Raquette Lake served as a midpoint to other Gilded Age retreats such as the Great Camps Sagamore (1897; now a National Historic Landmark), Camp Uncas (1890; became a National Historic Landmark in fall 2008), and Kamp Kill Kare (1896) on nearby lakes Sagamore, Mohegan, and Kora, respectively. Sagamore is open to the public for guided tours during non-winter months and also as an educational facility.

==Bluff Point==
Bluff Point is still a private camp and run much as it was over 100 years ago. It was built by Francis Stott of Stottville, New York, at the suggestion of Dr. Thomas C. Durant. Durant and Mrs. Stott's family had briefly been in business together as Durant, Lathrop & Co. in Albany, New York, during the 1840s. When Bluff Point was sold to magazine publisher Robert Collier in 1905, most of the original structures were modified and expanded into the present score of buildings — the huge walk-in fireplace, the bowling alley, the bridge to the gazebo, etc.

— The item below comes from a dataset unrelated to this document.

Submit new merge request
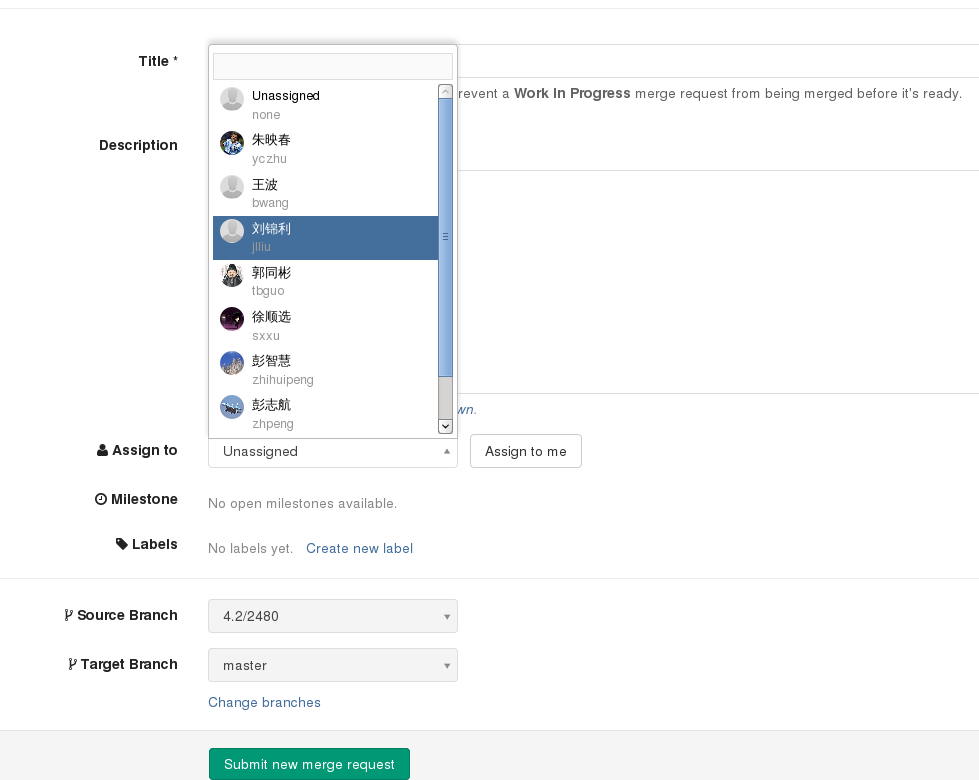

==Pine Knot and William West Durant==

Pine Knot, Uncas and Sagamore were designed using natural materials native to the Adirondacks by William West Durant, the son of Thomas C. Durant. The senior Durant was most famous for the building the eastern half of the Transcontinental Railroad. The first of these "Great Camps" was Camp Pine Knot, started by Thomas and taken over by William in 1879. The construction continued through 1890. This artistic camp was used by W.W. Durant as a showcase, as he wined and dined railroad tycoons, selling them on the idea of his building a camp for each of them.

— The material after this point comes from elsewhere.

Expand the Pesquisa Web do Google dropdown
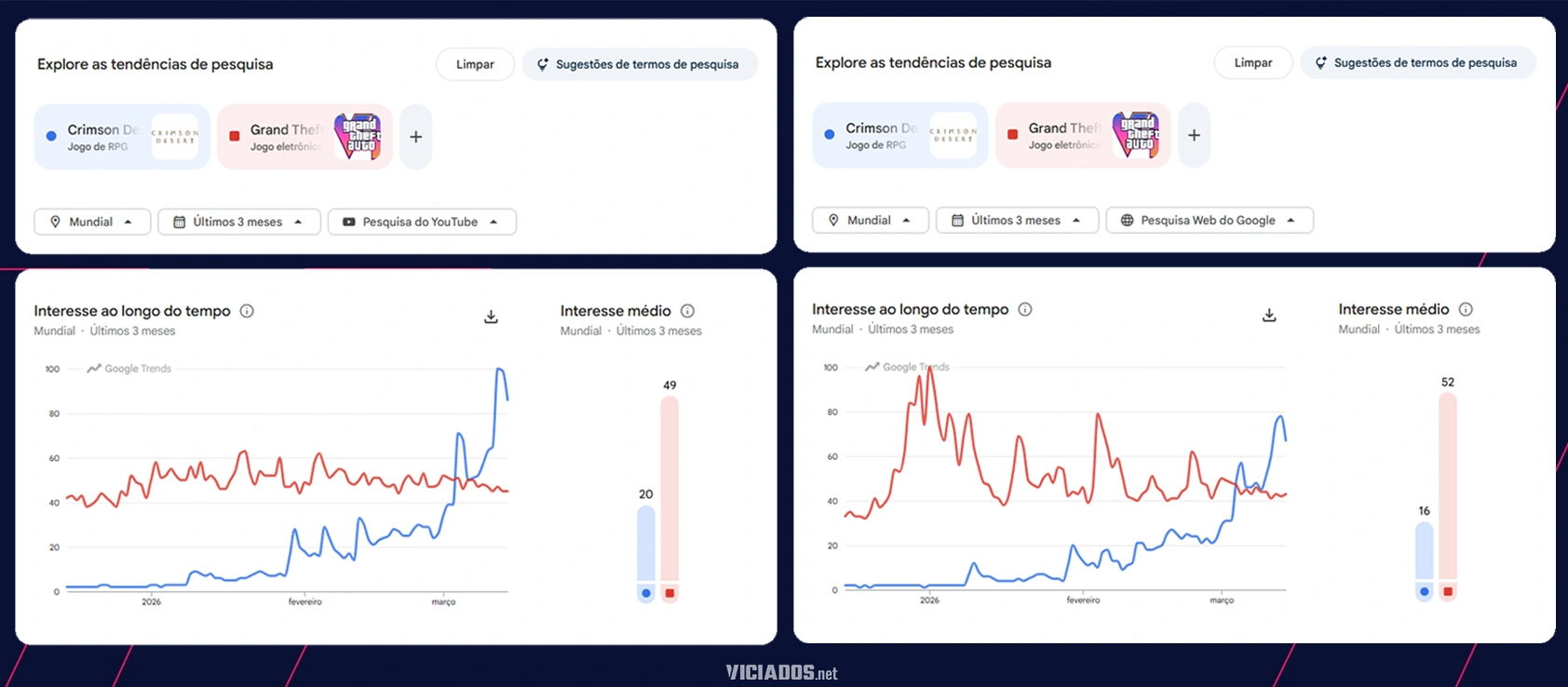The image size is (1568, 687). (x=1209, y=220)
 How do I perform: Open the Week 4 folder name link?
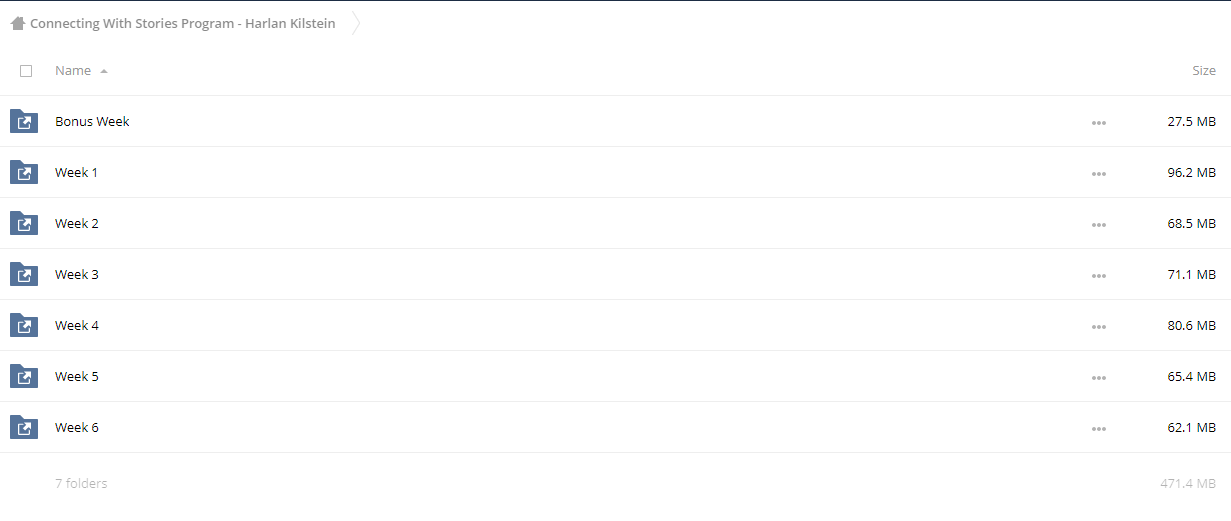(77, 325)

In 1895, W.W. Durant sold the camp to Collis P. Huntington (builder of the western half of the Transcontinental Railroad) in partial repayment of a debt. In 1949, Archer Huntington gave the camp to SUNY Cortland, to be used for education and never to be turned over to the state. In 1938, the family provided the land for the Raquette Lake Chapel in the village for $1.

William West Durant also provided the funding for two summer chapels on Raquette Lake, accessible only by water. The Church of the Good Shepherd (1880) and St. William's Catholic Church on Long Point (1890) were each designed by J. Cleaveland Cady of Cady, Berg & See, New York City.